» **Exercise goal**
Go to the line below containing "Viewport: 1099px width, 598px height." and print exactly from there through the line containing "Task: Click the help question mark icon", both included. Print nothing else.

-- Data excerpts follows --

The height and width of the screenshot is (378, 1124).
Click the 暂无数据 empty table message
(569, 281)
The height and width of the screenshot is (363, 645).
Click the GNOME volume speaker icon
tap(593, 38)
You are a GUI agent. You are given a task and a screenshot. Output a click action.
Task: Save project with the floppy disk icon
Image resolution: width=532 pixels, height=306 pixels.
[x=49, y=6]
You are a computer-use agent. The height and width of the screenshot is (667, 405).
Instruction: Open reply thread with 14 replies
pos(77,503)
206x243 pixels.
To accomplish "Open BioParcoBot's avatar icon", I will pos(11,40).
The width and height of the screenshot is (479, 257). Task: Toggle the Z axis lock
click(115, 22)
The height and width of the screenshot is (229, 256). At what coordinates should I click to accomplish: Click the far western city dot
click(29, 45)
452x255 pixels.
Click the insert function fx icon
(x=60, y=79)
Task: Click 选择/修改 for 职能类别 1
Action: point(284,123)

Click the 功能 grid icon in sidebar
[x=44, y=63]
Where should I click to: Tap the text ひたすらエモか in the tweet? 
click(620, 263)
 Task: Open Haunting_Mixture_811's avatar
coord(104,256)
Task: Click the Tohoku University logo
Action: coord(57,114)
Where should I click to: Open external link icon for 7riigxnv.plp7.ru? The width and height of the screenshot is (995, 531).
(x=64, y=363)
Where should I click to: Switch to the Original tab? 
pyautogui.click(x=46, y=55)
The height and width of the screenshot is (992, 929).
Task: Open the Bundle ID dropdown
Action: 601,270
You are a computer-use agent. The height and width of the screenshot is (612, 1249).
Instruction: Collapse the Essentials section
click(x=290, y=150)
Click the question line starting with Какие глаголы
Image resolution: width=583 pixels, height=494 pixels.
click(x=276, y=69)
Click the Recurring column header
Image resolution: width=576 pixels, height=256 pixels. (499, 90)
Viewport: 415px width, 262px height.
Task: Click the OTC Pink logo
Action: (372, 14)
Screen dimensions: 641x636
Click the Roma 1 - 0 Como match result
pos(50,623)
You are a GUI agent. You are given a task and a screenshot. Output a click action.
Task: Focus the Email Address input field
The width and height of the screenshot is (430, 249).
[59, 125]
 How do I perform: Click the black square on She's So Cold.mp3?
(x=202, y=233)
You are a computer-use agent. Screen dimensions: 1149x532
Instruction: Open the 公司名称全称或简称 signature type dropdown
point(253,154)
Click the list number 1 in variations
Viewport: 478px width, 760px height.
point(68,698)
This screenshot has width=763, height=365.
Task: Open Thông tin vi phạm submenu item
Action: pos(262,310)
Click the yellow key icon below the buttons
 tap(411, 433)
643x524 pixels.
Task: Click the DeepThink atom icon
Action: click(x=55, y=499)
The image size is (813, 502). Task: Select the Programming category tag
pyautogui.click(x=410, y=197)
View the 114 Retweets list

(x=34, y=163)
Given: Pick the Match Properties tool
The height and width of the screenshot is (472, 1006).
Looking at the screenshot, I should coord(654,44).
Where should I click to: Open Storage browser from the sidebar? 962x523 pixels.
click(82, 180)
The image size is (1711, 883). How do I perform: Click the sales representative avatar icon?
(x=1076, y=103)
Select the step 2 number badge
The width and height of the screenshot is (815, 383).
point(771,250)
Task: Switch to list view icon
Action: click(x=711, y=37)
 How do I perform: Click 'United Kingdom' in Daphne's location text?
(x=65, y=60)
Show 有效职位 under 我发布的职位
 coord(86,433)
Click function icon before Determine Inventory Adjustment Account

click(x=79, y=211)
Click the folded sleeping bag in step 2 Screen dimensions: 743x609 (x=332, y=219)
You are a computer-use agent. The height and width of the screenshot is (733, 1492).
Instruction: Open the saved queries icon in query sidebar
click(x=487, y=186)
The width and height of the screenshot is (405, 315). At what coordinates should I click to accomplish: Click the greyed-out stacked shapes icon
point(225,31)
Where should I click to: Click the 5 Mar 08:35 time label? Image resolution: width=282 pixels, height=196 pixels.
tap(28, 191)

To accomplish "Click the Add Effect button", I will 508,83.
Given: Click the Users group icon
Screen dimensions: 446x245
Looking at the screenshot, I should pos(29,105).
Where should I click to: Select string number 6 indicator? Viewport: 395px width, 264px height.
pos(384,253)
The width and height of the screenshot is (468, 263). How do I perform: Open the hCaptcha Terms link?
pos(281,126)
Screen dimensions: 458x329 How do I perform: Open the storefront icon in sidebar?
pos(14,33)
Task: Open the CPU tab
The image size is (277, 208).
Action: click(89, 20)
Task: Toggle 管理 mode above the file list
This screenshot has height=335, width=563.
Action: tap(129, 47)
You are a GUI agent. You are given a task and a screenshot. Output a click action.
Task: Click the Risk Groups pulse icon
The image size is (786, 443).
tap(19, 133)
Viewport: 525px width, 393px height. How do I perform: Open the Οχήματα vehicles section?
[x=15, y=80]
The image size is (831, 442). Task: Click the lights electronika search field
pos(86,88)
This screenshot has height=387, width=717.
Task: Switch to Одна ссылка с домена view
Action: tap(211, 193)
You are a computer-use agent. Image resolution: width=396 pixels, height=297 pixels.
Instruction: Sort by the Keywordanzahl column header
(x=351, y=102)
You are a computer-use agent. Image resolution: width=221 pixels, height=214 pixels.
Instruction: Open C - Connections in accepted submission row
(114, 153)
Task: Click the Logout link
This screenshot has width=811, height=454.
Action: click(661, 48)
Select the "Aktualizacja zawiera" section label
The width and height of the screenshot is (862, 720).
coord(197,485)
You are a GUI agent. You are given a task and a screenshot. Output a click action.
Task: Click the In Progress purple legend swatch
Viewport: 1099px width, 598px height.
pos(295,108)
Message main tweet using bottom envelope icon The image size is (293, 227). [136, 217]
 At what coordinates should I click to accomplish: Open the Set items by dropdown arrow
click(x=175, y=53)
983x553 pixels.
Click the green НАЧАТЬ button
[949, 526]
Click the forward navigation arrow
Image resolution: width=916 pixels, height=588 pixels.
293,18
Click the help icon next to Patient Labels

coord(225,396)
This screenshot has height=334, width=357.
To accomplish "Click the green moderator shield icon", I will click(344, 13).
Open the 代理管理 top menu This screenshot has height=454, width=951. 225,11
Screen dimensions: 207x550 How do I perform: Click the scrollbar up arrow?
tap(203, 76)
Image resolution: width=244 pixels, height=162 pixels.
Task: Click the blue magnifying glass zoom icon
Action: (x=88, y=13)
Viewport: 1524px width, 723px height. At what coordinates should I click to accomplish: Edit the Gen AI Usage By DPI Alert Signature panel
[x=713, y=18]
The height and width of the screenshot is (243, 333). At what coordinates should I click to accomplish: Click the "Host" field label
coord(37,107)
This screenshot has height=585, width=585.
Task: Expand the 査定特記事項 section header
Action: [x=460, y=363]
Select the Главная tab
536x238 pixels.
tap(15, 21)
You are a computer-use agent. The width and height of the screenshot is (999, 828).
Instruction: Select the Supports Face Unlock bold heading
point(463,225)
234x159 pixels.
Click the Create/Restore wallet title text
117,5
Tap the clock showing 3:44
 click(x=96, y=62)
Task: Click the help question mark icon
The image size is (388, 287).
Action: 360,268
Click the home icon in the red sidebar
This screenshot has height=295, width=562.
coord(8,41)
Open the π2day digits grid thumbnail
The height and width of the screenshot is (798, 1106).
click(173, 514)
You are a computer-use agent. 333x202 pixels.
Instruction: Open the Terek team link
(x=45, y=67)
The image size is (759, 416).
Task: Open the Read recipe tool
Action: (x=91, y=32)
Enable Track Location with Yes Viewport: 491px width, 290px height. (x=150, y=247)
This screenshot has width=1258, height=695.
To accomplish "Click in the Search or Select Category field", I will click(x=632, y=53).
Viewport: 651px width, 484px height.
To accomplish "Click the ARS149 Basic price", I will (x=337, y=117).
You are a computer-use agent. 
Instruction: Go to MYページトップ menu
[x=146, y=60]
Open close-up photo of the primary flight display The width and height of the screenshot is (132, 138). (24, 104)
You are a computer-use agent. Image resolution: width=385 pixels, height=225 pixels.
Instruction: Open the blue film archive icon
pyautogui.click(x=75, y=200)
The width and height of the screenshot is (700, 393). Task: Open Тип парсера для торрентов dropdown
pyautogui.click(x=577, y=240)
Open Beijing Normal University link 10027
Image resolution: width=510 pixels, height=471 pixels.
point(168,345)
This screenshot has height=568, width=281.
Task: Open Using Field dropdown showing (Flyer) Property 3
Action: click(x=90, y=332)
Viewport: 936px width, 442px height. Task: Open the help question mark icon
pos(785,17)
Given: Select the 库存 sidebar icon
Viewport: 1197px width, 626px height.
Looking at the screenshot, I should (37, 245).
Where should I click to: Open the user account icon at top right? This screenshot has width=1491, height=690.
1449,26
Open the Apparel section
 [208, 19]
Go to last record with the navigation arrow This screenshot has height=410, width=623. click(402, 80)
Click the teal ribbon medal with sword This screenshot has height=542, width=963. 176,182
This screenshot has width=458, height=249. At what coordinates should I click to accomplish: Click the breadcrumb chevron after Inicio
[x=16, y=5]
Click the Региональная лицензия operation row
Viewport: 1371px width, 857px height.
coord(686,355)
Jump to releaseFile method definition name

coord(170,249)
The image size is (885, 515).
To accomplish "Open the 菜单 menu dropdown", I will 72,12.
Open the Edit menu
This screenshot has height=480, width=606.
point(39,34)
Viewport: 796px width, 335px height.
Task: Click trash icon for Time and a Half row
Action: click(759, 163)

-- Data excerpts concluded --

» **Solution to this problem**
Viewport: 1099px width, 598px height.
pos(295,108)
Message main tweet using bottom envelope icon The image size is (293, 227). [136, 217]
 At what coordinates should I click to accomplish: Open the Set items by dropdown arrow
click(x=175, y=53)
983x553 pixels.
Click the green НАЧАТЬ button
[949, 526]
Click the forward navigation arrow
Image resolution: width=916 pixels, height=588 pixels.
293,18
Click the help icon next to Patient Labels

coord(225,396)
This screenshot has height=334, width=357.
To accomplish "Click the green moderator shield icon", I will click(344, 13).
Open the 代理管理 top menu This screenshot has height=454, width=951. 225,11
Screen dimensions: 207x550 How do I perform: Click the scrollbar up arrow?
tap(203, 76)
Image resolution: width=244 pixels, height=162 pixels.
Task: Click the blue magnifying glass zoom icon
Action: (x=88, y=13)
Viewport: 1524px width, 723px height. At what coordinates should I click to accomplish: Edit the Gen AI Usage By DPI Alert Signature panel
[x=713, y=18]
The height and width of the screenshot is (243, 333). At what coordinates should I click to accomplish: Click the "Host" field label
coord(37,107)
This screenshot has height=585, width=585.
Task: Expand the 査定特記事項 section header
Action: [x=460, y=363]
Select the Главная tab
536x238 pixels.
tap(15, 21)
You are a computer-use agent. The width and height of the screenshot is (999, 828).
Instruction: Select the Supports Face Unlock bold heading
point(463,225)
234x159 pixels.
Click the Create/Restore wallet title text
117,5
Tap the clock showing 3:44
 click(x=96, y=62)
Task: Click the help question mark icon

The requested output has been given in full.